── MATERIAL SUPPLIED ──
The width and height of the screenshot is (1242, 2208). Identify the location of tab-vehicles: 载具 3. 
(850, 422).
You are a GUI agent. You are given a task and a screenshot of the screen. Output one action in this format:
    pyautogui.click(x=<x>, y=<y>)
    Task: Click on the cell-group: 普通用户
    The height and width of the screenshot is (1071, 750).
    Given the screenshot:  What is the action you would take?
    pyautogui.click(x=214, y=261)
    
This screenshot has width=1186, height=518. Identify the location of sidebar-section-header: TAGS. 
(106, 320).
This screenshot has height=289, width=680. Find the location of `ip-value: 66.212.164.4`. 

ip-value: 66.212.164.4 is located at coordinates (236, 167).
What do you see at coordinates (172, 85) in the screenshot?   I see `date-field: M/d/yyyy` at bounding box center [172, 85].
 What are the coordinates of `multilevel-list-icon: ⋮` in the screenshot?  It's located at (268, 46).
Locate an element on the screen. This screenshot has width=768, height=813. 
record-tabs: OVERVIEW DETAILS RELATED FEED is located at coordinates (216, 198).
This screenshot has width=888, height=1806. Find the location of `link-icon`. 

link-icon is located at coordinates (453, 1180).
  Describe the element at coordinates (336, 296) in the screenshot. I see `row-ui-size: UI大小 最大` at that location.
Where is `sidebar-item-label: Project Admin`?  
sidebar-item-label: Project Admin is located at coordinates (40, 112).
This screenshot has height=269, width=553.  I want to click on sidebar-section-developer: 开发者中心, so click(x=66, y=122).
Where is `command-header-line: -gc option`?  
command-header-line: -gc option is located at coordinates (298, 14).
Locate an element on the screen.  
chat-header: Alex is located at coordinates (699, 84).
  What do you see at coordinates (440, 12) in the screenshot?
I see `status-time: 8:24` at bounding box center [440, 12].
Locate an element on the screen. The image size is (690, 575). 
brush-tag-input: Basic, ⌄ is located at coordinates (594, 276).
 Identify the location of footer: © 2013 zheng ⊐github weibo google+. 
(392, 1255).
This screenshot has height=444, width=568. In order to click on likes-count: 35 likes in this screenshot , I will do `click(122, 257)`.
───
#### [TASK DETAILS]
Retype the lines above exactly, starting with the line that contains "This screenshot has height=289, width=680." and continuing through the last line, with both ends included.

#### [REPLY]
This screenshot has height=289, width=680. Find the location of `ip-value: 66.212.164.4`. 

ip-value: 66.212.164.4 is located at coordinates (236, 167).
What do you see at coordinates (172, 85) in the screenshot?   I see `date-field: M/d/yyyy` at bounding box center [172, 85].
 What are the coordinates of `multilevel-list-icon: ⋮` in the screenshot?  It's located at (268, 46).
Locate an element on the screen. This screenshot has width=768, height=813. 
record-tabs: OVERVIEW DETAILS RELATED FEED is located at coordinates (216, 198).
This screenshot has width=888, height=1806. Find the location of `link-icon`. 

link-icon is located at coordinates (453, 1180).
  Describe the element at coordinates (336, 296) in the screenshot. I see `row-ui-size: UI大小 最大` at that location.
Where is `sidebar-item-label: Project Admin`?  
sidebar-item-label: Project Admin is located at coordinates (40, 112).
This screenshot has height=269, width=553.  I want to click on sidebar-section-developer: 开发者中心, so click(x=66, y=122).
Where is `command-header-line: -gc option`?  
command-header-line: -gc option is located at coordinates (298, 14).
Locate an element on the screen.  
chat-header: Alex is located at coordinates (699, 84).
  What do you see at coordinates (440, 12) in the screenshot?
I see `status-time: 8:24` at bounding box center [440, 12].
Locate an element on the screen. The image size is (690, 575). 
brush-tag-input: Basic, ⌄ is located at coordinates (594, 276).
 Identify the location of footer: © 2013 zheng ⊐github weibo google+. 
(392, 1255).
This screenshot has height=444, width=568. In order to click on likes-count: 35 likes in this screenshot , I will do `click(122, 257)`.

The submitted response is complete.